Google has added 10 new languages to its Google Translate service, increasing the total number of languages supported to 90.

These 10 new languages will allow more than 200 million additional people to translate text to and from their native languages. These languages are available now on translate.google.com and will roll out soon to our mobile apps and to the built-in translation functionality in Chrome.  

Google says that it is “just getting started” with the new languages – which span Africa, India, Southeast Asia and Central Asia – and is inviting people to use the Improve this translation link to suggest corrections and improvements. It is also encouraging feedback through the community site it launched in July.

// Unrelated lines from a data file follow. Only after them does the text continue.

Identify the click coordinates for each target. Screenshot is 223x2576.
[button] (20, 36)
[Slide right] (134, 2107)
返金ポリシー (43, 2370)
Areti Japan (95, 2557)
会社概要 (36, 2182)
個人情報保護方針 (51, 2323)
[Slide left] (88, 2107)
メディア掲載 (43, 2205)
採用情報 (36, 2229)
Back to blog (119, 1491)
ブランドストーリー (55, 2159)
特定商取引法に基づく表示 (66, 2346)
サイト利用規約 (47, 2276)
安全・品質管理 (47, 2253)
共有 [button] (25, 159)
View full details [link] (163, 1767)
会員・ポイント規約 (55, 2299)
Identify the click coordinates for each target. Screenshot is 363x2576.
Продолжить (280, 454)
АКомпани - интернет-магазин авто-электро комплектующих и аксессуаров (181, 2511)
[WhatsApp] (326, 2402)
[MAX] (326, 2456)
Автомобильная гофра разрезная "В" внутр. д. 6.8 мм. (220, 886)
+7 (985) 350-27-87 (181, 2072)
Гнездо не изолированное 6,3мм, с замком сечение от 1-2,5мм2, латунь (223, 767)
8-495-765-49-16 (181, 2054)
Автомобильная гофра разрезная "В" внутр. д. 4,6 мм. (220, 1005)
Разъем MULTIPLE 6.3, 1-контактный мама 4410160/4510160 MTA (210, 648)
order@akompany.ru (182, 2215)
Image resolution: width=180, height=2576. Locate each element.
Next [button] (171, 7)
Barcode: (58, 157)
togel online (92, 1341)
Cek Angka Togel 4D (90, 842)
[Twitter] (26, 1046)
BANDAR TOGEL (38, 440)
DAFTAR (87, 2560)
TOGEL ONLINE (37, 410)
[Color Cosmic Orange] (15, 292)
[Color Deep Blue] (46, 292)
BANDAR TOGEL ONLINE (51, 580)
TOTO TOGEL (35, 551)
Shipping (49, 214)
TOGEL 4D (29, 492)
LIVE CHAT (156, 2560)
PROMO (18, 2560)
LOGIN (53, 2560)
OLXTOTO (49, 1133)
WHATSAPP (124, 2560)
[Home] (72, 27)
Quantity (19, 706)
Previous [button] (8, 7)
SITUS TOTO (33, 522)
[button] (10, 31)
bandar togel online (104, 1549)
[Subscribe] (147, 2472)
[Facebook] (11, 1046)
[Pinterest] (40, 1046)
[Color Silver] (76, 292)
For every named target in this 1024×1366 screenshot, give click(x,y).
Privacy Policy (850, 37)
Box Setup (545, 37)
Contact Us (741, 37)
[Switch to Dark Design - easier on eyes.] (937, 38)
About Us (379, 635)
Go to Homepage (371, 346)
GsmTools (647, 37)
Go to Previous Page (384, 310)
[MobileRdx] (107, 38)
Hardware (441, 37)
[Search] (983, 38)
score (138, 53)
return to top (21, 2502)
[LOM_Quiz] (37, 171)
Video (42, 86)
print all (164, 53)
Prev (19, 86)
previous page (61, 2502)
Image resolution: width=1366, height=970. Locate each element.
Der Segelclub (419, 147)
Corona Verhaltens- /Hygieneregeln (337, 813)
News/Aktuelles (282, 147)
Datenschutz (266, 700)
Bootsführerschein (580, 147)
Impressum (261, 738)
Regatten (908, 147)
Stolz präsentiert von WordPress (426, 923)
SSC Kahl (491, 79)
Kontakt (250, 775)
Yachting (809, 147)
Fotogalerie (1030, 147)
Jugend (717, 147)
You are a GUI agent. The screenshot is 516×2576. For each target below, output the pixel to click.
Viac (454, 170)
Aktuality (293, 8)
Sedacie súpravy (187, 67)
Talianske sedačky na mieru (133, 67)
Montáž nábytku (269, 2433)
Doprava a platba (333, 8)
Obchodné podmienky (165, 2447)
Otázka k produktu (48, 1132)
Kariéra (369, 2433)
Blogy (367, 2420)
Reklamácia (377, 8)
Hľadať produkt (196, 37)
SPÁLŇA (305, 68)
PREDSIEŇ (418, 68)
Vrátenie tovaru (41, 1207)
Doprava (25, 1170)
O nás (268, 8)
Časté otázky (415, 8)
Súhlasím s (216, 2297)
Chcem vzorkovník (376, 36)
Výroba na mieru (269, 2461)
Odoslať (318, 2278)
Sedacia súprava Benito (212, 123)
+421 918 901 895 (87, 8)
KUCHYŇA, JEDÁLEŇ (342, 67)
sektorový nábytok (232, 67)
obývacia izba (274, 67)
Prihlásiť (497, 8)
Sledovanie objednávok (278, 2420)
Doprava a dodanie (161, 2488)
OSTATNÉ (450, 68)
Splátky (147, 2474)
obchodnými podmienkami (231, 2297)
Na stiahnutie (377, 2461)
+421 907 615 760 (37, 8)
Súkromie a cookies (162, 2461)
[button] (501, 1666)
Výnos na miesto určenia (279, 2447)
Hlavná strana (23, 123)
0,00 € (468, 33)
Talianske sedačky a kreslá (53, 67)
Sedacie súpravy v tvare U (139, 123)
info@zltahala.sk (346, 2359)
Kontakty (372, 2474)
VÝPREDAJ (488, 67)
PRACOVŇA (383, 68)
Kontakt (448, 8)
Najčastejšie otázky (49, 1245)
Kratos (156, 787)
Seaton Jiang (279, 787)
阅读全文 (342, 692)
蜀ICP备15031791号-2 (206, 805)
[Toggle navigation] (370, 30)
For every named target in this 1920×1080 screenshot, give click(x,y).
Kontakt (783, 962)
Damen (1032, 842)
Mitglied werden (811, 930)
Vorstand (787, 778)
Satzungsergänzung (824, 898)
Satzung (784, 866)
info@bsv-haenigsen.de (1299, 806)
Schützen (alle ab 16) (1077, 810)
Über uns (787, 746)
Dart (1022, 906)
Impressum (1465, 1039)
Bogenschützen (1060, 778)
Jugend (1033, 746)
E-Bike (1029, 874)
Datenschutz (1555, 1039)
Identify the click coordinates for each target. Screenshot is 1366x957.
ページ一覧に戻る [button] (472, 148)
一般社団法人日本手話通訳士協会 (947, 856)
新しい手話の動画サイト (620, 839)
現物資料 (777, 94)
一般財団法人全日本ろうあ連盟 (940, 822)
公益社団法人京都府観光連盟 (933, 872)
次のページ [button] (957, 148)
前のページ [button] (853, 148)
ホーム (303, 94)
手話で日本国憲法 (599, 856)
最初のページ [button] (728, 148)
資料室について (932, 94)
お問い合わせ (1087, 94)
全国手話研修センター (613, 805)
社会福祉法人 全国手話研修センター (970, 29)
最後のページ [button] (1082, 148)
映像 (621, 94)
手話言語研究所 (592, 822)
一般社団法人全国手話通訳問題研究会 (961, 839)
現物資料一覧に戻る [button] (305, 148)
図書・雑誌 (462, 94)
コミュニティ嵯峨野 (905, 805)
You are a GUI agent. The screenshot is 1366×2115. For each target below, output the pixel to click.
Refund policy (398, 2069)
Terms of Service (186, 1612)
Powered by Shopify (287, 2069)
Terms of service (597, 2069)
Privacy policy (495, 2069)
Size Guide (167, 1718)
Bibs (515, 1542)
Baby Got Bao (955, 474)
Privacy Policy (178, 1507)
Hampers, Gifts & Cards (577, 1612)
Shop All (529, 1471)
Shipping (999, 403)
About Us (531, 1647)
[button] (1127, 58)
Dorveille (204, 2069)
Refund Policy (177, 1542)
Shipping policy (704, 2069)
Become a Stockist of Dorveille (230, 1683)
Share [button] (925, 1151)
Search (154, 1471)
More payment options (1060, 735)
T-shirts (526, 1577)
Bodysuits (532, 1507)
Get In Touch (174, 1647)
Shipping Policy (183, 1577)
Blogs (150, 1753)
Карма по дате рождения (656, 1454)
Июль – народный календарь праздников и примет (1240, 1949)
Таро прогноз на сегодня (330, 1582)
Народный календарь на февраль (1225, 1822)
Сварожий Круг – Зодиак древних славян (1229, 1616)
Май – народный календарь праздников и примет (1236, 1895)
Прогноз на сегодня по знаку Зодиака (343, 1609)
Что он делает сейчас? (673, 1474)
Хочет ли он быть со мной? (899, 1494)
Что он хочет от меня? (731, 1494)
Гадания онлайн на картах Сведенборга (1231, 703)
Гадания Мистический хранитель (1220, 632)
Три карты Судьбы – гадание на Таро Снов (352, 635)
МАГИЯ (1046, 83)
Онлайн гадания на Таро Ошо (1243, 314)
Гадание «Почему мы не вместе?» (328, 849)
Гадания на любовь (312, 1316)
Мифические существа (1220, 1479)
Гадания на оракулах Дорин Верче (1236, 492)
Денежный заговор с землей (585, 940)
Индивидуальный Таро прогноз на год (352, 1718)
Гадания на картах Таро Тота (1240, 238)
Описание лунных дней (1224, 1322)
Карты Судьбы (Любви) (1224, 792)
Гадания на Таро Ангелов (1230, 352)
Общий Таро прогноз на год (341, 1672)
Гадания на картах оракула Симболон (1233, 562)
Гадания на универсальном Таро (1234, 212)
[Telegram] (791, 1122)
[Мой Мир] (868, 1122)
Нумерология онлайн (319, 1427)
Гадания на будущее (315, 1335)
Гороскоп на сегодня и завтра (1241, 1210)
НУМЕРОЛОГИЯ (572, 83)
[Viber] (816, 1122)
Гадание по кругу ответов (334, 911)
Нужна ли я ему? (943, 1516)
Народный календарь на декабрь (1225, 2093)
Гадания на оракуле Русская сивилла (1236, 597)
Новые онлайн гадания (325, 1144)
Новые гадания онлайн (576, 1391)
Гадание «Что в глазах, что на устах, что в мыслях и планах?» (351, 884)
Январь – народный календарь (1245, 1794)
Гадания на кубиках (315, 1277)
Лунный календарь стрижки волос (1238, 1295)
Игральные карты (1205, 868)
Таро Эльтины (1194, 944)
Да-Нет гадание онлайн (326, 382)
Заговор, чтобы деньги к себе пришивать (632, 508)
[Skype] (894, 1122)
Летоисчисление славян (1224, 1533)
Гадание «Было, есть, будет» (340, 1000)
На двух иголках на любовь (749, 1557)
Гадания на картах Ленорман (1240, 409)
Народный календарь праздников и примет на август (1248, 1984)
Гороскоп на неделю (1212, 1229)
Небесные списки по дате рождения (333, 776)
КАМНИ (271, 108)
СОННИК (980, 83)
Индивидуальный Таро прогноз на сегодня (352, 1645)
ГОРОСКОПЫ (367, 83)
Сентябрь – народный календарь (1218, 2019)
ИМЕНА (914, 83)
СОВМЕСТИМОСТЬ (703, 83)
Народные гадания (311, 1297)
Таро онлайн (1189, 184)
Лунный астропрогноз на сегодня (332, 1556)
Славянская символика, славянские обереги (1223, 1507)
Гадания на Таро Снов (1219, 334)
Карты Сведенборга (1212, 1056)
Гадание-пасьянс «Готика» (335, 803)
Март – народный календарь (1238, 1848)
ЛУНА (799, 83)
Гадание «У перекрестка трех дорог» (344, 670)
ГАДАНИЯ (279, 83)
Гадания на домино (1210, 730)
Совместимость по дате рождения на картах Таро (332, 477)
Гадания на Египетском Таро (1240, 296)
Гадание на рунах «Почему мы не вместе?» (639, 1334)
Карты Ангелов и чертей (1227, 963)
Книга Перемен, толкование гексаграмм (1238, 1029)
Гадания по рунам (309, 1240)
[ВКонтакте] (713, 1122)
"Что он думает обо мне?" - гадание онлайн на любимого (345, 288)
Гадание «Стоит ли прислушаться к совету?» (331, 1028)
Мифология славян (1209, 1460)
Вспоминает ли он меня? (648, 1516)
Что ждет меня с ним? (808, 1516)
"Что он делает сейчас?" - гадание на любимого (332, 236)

The languages, with quick briefings by Google, are:

  • Chichewa (Chinyanja) is spoken by 12 million people in Malawi and surrounding countries. It is one of 55 languages used in the greetings that now travel the galaxy on the Voyager interstellar probes.
  • Malagasy is spoken by 18 million people in Madagascar, where it is the national language. It is one of only a few languages which puts the verb first in sentences, followed by the object and then the subject.
  • Sesotho has 6 million native speakers. It is the national language of Lesotho and one of 11 official languages in South Africa.
  • Malayalam (മലയാളം), with 38 million native speakers, is a major language in India and one of that country’s 6 classical languages. It’s been one of the most-requested languages, so we are especially excited to add Malayalam support!
  • Myanmar (Burmese, မြန်မာစာ) is the official language of Myanmar with 33 million native speakers. Myanmar language has been in the works for a long time as it’s a challenging language for automatic translation, both from language structure and font encoding perspectives. While our system understands different Myanmar inputs, we encourage the use of open standards and therefore only output Myanmar translations in Unicode.
  • Sinhala (සිංහල) is one of the official languages of Sri Lanka and natively spoken by 16 million people. In September the local community in Sri Lanka organized Sinhala Translate Week, and since then, participants have contributed tens of thousands of translations to our system. We’re happy to be able to release Sinhala as one of the new languages today!
  • Sundanese (Basa Sunda) is spoken on the island of Java in Indonesia by 39 million people. While Sundanese does have its own script, it is today commonly written using the Latin alphabet, which is what our system uses.
  • Kazakh (Қазақ тілі) with 11 million native speakers in Kazakhstan. We’ve received strong support from Kazakh language enthusiasts, and we hope to continue collaborating with the local communities in the region to add even more languages in the future, including Kyrgyz.
  • Tajik (Тоҷикӣ), a close relative to modern Persian, is spoken by more than 4 million people in Tajikistan and beyond.
  • Uzbek (Oʻzbek tili) is spoken by 25 million people in Uzbekistan. In addition to receiving Uzbek community support, we’ve incorporated the Uzbek dictionary by Shavkat Butaev into our system.